◆ **REQUIREMENTS**:
a - Decide whether each statement agrees with the passage on the OOXML specification. For each one, answer yes or no and quote the words of the passage that decide it: (i) The passage says there have been 15 editions of The Chicago Manual of Style. (ii) The passage places the "securityDescriptor" attribute in the WordProcessingML part of OOXML. (iii) The passage says implementors are told how to practice Korean Legal Numbering in their application.
b - Reproduce word for word the part of the passage on the OOXML specification that opens with the words containing "These are merely" and closes with "in their application.".
c - According to the passage on the OOXML specification, what would a programmer implementing the "securityDescriptor" attribute need to know?

◆ **DOCUMENT PASSAGE**:
=-=-=-=-=

Second, the WordProcessingML part of OOXML lists a large number of list styles representing various 
different writing systems, language and business conventions. 7 These are given names such as 
“chicago”, “ideographDigital”, “ideographLegalTraditional”, koreanDigital2” and “koreanLegal”. 
These are merely labels, and again, are not precisely defined . The would-be implementors of the 
OOXML specification are told that something called “Korean Legal Numbering” exists, but they are 
not told what it means or how to practice it in their application. 

For example, a would-be implementor of OOXML in Korea would be perplexed by a numbering style 
that merely says, “...the sequence shall consist of characters as defined in the Chicago Manual of Style” 
without specifying an edition of that manual (there have been 15 editions of The Chicago Manual of 
Style) or a page reference. The OOXML specification simply does not provide for repeatable, common 
use of these features. 

Third, the SpreadsheetML part of OOXML describes a “securityDescriptor” attribute, which according 
to the specification 8 : 

“...defines user accounts who may edit this range without providing a password to access 
the range. Removing this attribute shall remove all permissions granted or denied to users 
for this range.” 

This is an important security-related feature that tells the application which users are allowed to edit a 
range in a spreadsheet without a password. A would-be programmer implementing this feature would 
need to know how these user accounts are represented in the document. Are they comma-delimited?

=-=-=-=-=

◆ **SOURCE DATA**:
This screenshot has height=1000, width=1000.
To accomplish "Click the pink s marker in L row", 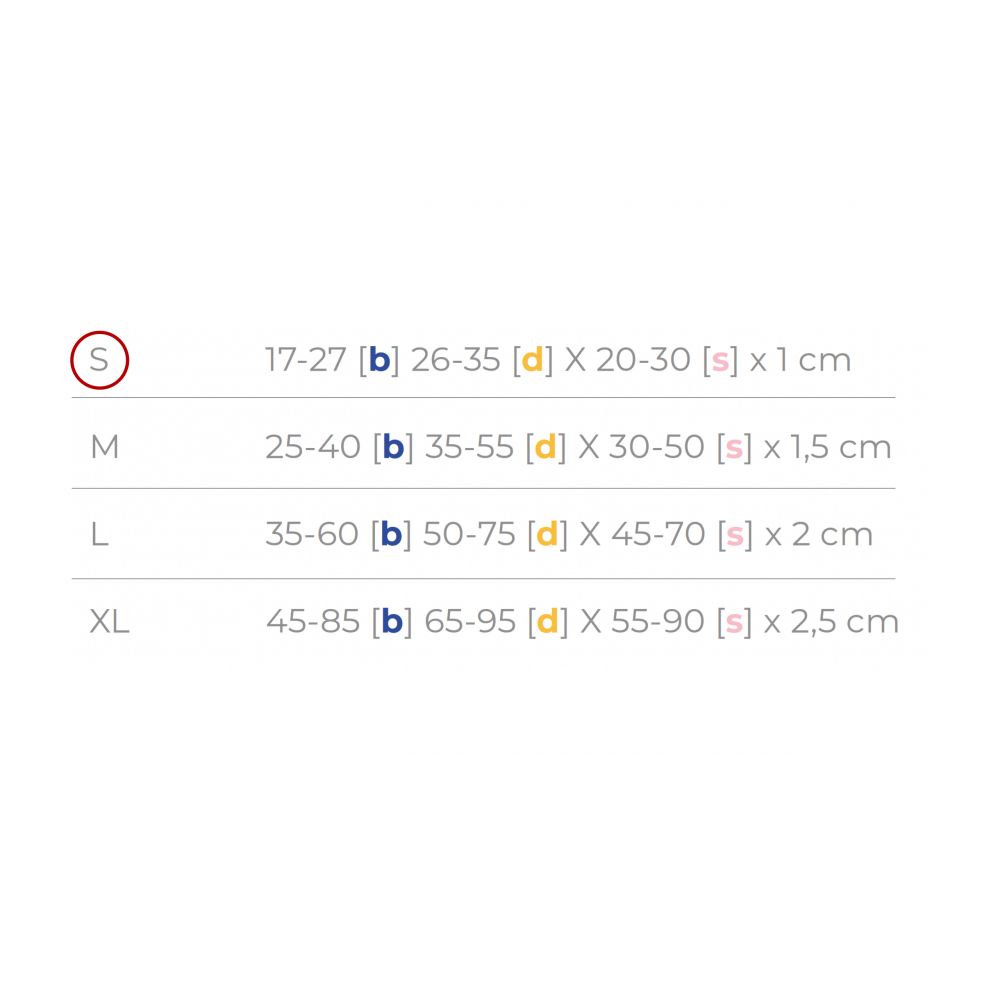I will (735, 536).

=-=-=-=-=

◆ **SOLUTION LIST**:
a -
(i) Yes: "there have been 15 editions of The Chicago Manual of Style"
(ii) No: "the SpreadsheetML part of OOXML describes a “securityDescriptor” attribute"
(iii) No: "but they are not told what it means or how to practice it in their application"

b -
These are merely labels, and again, are not precisely defined . The would-be implementors of the 
OOXML specification are told that something called “Korean Legal Numbering” exists, but they are 
not told what it means or how to practice it in their application.

c - The programmer would need to know how the user accounts are represented in the document.